> **Text excerpt**:
┄┄┄┄┄┄┄┄┄┄
An important acknowledgement in itself, this argument is currently focused on the economic added value and can be further strengthened by offering a suggested framework of non-price criteria, including basic democratic principles and fundamental rights.

Additional requirements could be also taken into account as EU added value such as that activities are conducted in the public interest, for the common good or that they adopt specific, more democratic structures. For more information on democratic tech structures, you can find EPD’s most recent analysis here.

3. Definition of strategic projects as a priority

In the Chips Act 2.0 “strategic projects” are introduced that would be considered as a priority for investments and supported by a mix of private and public funding. Strategic projects are also picked based on their “EU added value”, according to Article 16, and certain entities can be restricted or excluded “where this would be contrary to the Union’s strategic assets, interests, autonomy or security” (Recital 55).

The possibility of exclusions is a very strong addition to the package and an interesting opportunity to be explored further. The possibility to exclude certain entities could, for example, be linked to their lack of respect for democratic principles, fundamental rights and adoption of non democratic structures.

4. European semiconductor technology initiatives and domestic undertakings

The Chips Act 2.0 includes further criteria for European semiconductor technology initiatives, in particular stating that a European semiconductor technology initiative should be carried out by domestic undertakings (Article 14), showing a clear preference beyond economic considerations. “Domestic” is defined in Article 2(31) as having its seat in the EU and being under the ownership and control of an EU undertaking. 

While the effort to promote the EU domestic industry and reduce dependency is important in a competitive and geopolitical sense, promoting organisations and companies just for being European doesn’t automatically solve many of the problems that we face today in terms of democratic accountability. This is another good opportunity to introduce additional criteria such as the adoption of democratic structures that reduce concentration of power and promote the respect of fundamental rights.

5. Criteria and risk assessments for sovereignty assurance levels

One of the most crucial elements of the whole package is the procurement framework in the CADA, Title IV, introducing a ranking system of four assurance levels showing how ‘sovereign’ an undertaking should be to be considered for public procurement. This is an important step, showing that it is possible to include criteria on which ‘models’ to promote – also exemplified by the explicit mention of open source.
┄┄┄┄┄┄┄┄┄┄
> **Given data**:
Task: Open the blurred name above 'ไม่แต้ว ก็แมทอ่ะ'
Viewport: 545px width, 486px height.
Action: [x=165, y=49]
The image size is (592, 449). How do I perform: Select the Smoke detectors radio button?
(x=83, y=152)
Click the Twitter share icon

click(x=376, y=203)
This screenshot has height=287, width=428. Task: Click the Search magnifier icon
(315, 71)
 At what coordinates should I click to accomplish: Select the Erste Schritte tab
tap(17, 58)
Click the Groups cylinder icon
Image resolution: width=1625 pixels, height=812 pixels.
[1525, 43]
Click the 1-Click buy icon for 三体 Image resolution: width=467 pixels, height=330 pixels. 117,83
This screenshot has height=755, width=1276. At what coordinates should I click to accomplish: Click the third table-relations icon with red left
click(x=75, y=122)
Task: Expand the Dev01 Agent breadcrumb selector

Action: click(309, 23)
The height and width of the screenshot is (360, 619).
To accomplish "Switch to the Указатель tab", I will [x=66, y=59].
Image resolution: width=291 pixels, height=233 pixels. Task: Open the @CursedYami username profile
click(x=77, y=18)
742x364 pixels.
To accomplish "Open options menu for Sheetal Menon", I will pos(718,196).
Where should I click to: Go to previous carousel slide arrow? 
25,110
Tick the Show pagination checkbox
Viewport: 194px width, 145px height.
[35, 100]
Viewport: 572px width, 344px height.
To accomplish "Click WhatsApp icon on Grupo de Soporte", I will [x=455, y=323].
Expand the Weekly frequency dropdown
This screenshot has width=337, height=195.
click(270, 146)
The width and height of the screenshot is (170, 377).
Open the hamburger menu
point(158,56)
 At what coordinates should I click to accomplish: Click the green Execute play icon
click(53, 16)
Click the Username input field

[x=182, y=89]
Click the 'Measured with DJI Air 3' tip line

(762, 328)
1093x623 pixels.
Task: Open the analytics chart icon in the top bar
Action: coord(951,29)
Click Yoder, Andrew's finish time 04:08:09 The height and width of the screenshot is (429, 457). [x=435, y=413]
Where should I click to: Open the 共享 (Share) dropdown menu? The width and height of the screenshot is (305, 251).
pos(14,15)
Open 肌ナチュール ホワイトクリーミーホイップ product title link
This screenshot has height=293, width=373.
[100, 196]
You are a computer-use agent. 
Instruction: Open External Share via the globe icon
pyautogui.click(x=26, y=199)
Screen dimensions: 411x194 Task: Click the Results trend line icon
┄┄┄┄┄┄┄┄┄┄
> **Task statement**:
Reproduce the stretch of the Chips Act text from "The possibility of" through "an EU undertaking.".

> **Final answer**:
The possibility of exclusions is a very strong addition to the package and an interesting opportunity to be explored further. The possibility to exclude certain entities could, for example, be linked to their lack of respect for democratic principles, fundamental rights and adoption of non democratic structures.

4. European semiconductor technology initiatives and domestic undertakings

The Chips Act 2.0 includes further criteria for European semiconductor technology initiatives, in particular stating that a European semiconductor technology initiative should be carried out by domestic undertakings (Article 14), showing a clear preference beyond economic considerations. “Domestic” is defined in Article 2(31) as having its seat in the EU and being under the ownership and control of an EU undertaking.